#### [Tasks and exercises]
1. Answer these questions on the reflection on silence, one line each:
(a) What do Jews call the Torah portion that contains the words "vayidome Aharon"?
(b) What are the names of Aaron's sons whose deaths the portion records?
(c) Where and on what day did the event the writer refers to take place?
2. Write the next part of the reflection on silence, picking up right after its final paragraph.

#### [Page excerpt]
____
I suggest, respectfully, that at times, there is no more human/humane response than silence.

If there is a single verse in the Torah to which I return to orient myself when I hear a story such as took place at the Pittsburgh Zoo on Sunday, it is surely “vayidome Aharon — and Aaron was silent.”  (Leviticus 10:3)

The Hebrew words Vayidome Aharon come from Leviticus, specifically from a portion Jews call Shemini (Lev. 9:1-11:47).  Here we read of Aaron’s response to the death of his sons (Moses’ nephews) Nadav and Avihu after they come “lifnei Adonai — before God.” We know Nadav and Avihu’s deaths are sudden and a spectacle, yet all the Torah tells us of Aaron’s response is: “vayidome Aharon — [that he] was silent.”

But, OK.  Silence.  And then, what? The inevitable questions: Why? and Where was/is God?

Why? Because sometimes people fall.  Wild dogs attack.  Bad things happen that can’t be stopped.  Why?  Because the conditions were such that the likelihood could come to be.  And it did.  The worst thing imaginable.  Truly.  This was it.  And it happened.

• • •

Why did God allow this to happen? I don’t believe God had a hand in bringing this tragedy into being.  Surely not any God I want any part of; that’s not a God I could believe in.

What, then, can we say about God in all of this, and what might we share with our children and with our family and friends?  Consider this:

For those closest to the events of this past Sunday, these hours are full of grief.  Our hearts ache for them.  For the rest of us, the news carries and curries horror and fear.  And we ought be patient with these emotions, our responses.  Honor them.  Respect their power and their truth.
____
#### [Extracted material]
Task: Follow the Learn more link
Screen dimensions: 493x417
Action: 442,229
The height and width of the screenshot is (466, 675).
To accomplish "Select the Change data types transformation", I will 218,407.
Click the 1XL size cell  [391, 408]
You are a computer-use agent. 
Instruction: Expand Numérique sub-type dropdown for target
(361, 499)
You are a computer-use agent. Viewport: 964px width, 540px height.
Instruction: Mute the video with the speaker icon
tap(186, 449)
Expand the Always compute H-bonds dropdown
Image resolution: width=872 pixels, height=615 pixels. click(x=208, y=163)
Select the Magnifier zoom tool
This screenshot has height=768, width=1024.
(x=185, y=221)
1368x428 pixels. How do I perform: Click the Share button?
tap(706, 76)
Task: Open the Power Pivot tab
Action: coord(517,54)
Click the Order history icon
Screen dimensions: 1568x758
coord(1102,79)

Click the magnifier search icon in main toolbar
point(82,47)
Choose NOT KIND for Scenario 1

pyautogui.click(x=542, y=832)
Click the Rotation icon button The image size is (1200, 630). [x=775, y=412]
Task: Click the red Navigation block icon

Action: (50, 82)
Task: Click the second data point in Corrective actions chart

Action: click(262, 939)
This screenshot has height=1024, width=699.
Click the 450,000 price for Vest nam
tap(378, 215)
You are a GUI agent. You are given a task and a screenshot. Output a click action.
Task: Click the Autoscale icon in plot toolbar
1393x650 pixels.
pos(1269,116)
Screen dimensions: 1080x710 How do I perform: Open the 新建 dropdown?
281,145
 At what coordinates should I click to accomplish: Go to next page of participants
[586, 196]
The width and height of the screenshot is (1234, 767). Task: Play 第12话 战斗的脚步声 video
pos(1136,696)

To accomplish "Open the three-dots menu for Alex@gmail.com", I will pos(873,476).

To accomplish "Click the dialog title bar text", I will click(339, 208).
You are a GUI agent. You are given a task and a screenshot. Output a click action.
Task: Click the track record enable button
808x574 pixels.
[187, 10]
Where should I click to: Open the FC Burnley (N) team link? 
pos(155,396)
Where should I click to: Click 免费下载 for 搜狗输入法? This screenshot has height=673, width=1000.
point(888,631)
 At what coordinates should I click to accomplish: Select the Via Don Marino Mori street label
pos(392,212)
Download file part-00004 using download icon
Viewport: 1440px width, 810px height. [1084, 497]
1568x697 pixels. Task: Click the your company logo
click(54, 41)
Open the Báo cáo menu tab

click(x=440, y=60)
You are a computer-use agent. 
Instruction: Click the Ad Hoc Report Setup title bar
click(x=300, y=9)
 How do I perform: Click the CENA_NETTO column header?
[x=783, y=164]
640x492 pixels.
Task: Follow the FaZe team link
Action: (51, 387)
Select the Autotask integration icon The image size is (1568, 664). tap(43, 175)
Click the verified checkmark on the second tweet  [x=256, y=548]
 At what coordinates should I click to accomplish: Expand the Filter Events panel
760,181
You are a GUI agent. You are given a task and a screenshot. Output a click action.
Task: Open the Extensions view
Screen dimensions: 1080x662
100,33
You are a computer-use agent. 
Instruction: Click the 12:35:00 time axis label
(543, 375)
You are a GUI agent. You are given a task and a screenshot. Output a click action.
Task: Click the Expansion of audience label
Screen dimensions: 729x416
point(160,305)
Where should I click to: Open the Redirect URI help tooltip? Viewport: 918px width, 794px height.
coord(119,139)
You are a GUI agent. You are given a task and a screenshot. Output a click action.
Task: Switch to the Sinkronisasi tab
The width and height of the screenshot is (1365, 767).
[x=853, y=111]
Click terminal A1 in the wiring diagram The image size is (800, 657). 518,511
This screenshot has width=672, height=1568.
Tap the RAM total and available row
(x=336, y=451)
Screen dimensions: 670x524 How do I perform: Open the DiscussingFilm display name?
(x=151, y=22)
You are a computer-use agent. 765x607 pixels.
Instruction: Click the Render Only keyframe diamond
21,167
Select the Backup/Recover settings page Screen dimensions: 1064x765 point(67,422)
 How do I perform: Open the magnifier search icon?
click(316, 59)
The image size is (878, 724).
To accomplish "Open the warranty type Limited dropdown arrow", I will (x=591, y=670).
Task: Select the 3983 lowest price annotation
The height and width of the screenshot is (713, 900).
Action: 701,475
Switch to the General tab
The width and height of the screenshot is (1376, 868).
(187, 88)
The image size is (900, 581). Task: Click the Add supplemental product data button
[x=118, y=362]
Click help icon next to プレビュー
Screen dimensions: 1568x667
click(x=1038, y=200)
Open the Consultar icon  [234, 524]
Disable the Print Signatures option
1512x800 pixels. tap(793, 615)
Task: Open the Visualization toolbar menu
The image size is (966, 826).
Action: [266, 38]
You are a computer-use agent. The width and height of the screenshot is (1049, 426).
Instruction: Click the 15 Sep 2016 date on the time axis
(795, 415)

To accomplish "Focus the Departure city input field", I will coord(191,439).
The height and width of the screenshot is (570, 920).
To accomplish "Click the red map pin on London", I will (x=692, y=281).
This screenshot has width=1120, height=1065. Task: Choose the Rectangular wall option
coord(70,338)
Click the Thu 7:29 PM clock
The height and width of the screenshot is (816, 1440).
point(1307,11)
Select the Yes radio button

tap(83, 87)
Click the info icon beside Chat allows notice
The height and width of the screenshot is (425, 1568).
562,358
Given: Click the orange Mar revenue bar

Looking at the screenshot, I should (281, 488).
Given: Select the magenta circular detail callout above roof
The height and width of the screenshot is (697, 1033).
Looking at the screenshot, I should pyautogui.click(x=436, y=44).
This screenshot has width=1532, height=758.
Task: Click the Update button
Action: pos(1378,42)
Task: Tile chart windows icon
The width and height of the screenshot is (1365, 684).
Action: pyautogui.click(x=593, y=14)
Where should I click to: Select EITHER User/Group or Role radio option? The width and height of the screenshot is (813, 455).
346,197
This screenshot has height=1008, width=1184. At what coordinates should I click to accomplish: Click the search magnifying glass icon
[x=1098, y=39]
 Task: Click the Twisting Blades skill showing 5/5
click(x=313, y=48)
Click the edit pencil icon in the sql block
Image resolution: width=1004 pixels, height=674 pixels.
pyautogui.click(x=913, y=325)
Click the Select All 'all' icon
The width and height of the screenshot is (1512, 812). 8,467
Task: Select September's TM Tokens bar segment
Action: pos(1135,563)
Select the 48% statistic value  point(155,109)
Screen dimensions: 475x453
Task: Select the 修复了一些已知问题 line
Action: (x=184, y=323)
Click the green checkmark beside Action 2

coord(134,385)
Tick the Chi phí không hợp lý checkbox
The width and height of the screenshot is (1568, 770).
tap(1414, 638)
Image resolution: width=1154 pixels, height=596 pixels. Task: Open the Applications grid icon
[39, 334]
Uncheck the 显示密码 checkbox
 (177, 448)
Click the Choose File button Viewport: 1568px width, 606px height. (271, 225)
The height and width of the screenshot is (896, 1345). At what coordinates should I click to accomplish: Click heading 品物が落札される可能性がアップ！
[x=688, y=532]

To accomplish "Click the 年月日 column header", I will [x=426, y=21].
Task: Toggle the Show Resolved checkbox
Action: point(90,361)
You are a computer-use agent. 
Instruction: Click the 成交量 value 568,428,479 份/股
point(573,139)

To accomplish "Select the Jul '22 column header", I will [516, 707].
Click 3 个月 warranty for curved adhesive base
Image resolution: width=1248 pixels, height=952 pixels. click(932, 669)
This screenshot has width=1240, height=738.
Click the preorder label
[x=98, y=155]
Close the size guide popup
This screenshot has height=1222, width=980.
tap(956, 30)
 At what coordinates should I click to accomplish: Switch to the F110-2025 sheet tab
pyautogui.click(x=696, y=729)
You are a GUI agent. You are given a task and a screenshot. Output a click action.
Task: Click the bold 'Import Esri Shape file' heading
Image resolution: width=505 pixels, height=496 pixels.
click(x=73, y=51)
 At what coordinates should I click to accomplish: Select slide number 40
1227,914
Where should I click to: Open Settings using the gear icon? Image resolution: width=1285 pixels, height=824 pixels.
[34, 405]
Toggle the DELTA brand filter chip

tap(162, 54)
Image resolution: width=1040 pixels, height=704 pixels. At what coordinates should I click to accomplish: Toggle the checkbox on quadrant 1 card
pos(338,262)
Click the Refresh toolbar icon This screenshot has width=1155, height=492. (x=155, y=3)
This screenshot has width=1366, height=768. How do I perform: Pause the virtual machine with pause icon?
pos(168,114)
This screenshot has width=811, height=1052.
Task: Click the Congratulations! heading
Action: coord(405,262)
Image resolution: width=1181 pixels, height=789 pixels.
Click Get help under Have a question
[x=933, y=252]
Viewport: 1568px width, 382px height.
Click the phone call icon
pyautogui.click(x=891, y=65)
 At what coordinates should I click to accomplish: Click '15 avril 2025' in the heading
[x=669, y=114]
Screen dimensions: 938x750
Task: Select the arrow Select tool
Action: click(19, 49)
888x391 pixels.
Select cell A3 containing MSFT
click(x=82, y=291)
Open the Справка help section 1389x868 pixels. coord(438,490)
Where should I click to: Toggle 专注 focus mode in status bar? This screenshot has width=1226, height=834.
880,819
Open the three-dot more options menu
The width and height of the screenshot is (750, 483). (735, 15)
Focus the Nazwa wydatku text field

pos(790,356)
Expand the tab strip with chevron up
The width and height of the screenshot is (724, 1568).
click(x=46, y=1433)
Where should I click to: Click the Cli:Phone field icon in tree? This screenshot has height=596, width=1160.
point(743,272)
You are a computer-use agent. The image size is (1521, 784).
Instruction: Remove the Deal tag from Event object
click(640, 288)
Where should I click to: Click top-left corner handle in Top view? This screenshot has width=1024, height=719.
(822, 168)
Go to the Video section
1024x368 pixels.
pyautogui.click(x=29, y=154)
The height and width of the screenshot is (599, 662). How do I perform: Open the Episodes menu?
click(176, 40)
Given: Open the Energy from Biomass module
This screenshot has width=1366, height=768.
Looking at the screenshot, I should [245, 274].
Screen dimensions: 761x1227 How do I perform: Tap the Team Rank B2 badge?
____
#### [Written responses]
1.
(a) Shemini (Lev. 9:1-11:47).
(b) Nadav and Avihu.
(c) At the Pittsburgh Zoo, on Sunday.

2.
Was it not C.S. Lewis, writing elsewhere in “A Grief Observed,” who offered how he’d not before realized how closely aligned grief is with fear, for everyone.  

The anguished may sit and wail; others may silently weep.  So it is that upon hearing this story, we either cry out or we cry in.  But no one is unaffected.  After all, we reason, if this can happen, then what else?

“What else” is that in a collection of rabbinic legends known as Leviticus Rabbah (20:10), more than 15 centuries ago, Judaism’s sages went beyond acknowledging how fear grips those who grieve. Indeed, the rabbis write that it is necessarily and always a grievous matter to God when children die in their parents’ lifetime.

What’s this? God grieves too?  Yes, the rabbis affirm.  And then they explain their audacious theological assertion by noting that the verse in which Nadav and Avihu’s deaths is recorded twice employs the idiom “lifnei Adonai — before God” and, thus, they assert, in response to Aaron’s silent grief was God’s redoubled silence; indeed, it is as if the Rabbis are telling us that, when grief renders us mute, God hears us in our silence and joins us there.

Now that’s a powerful understanding of God’s presence in the face of suffering and in the throes of our fear. Where is God?  Exactly where we are.  Crying, grieving, suffering as much, if not more, than we are.

God’s silence as parallel to our own doesn’t explain why terrible accidents occur, of course.  But that might be OK.  For as we know, there are indeed times when the inexplicable happens and it is silence that is ours — and, seemingly, God’s — most appropriate and powerful response.

And then from here, we ought go one better. For what God offers to us, so can we do for others.

So it is that when we offer one another — even in stunned silence — our comfort and solace, our companionship and support, for engaging in such a simple and godly act as joining another person in their time of trouble, for our coming together lifnei Adonai — in the presence of God — we make life’s most precious and precarious experiences just a little more safe and a little more sacred.

With this awareness amidst all we cannot control or understand, we should be quick to reassure our children and ourselves: in the absence of certainty, can we be with one another when we need one another most.  Now let’s take care of one another.  Go in silence and go in peace.

(Rabbi Aaron Bisno holds the Frances F. and David R. Levin Senior Rabbinic Pulpit at Rodef Shalom Congregation.  He and his wife Michelle are the parents of two boys, ages 7 and 4.)